When to use Pathways
Use Pathways when a Single Prompt would get too complicated to manage as a single block of instructions — for example, a call that must collect information in a specific order, branch based on the caller’s answers, or hand off to a human at a specific point.Node types
| Node | Purpose |
|---|---|
| Begin | The entry point of the pathway. Every pathway has exactly one. |
| Conversation | A step where the agent talks with the caller.
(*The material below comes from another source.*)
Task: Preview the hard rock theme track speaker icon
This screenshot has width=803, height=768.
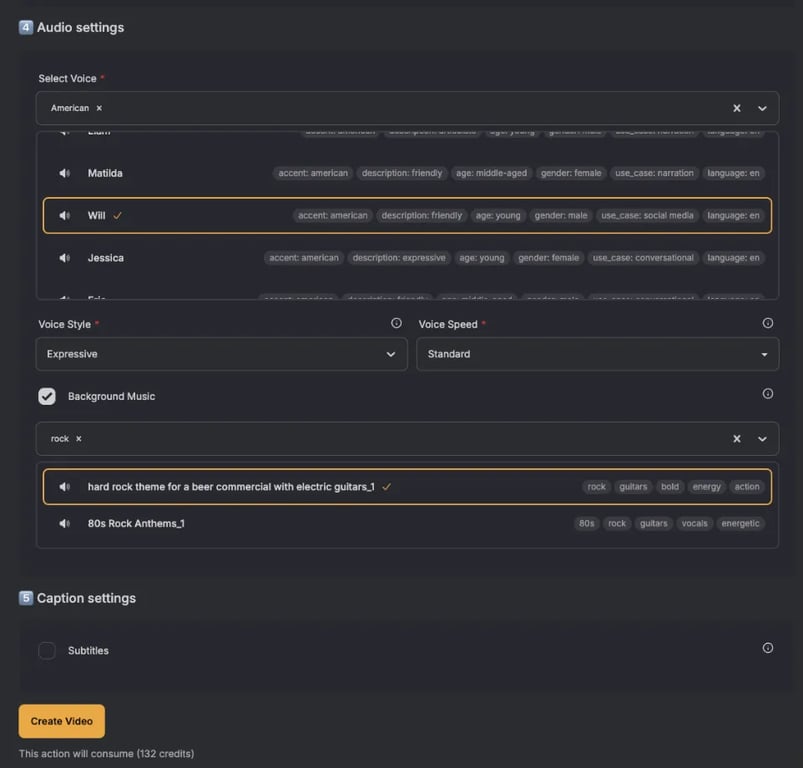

Holds its own prompt, available tools, state captures, and transitions to other nodes. |
| Action | Performs an action instead of talking — transfer the call (transferCall), or hand off over SIP (sipColdTransfer for a cold transfer, sipWarmTransfer for a warm transfer). |
| End call | Ends the call. |
| Return | Resumes the most recent conversation node — useful as a fallback destination after a Global node interrupts the flow. |
| Global | Can be triggered from any conversation node, based on a natural-language condition you describe rather than a fixed transition. |
Build a pathway
Open the Pathways editor
Create a new agent and choose Pathways as the script type, or open an existing Pathways agent.
Add your begin node
Every pathway starts with a single Begin node — it’s added automatically as the starting point.
Add conversation nodes
Add a Conversation node for each step of the call. Write the prompt for that step, and add any tools or state captures it needs.
Wire up transitions
Connect nodes with edges to define how the conversation moves from one step to the next.
Add action, end, and global nodes as needed
Add Action nodes for transfers, End call nodes to close out the conversation, and Global nodes for conditions that should be reachable from anywhere in the flow.